- [Extracted records]
++++++++

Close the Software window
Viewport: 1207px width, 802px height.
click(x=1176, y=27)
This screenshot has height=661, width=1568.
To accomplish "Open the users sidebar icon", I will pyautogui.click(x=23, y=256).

++++++++

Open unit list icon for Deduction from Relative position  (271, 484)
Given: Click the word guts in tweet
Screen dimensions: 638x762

++++++++

- [Task goal] Find every line of the data that includes the string "icon". Copy each of those lines.

- [Response]
To accomplish "Open the users sidebar icon", I will pyautogui.click(x=23, y=256).
Open unit list icon for Deduction from Relative position  (271, 484)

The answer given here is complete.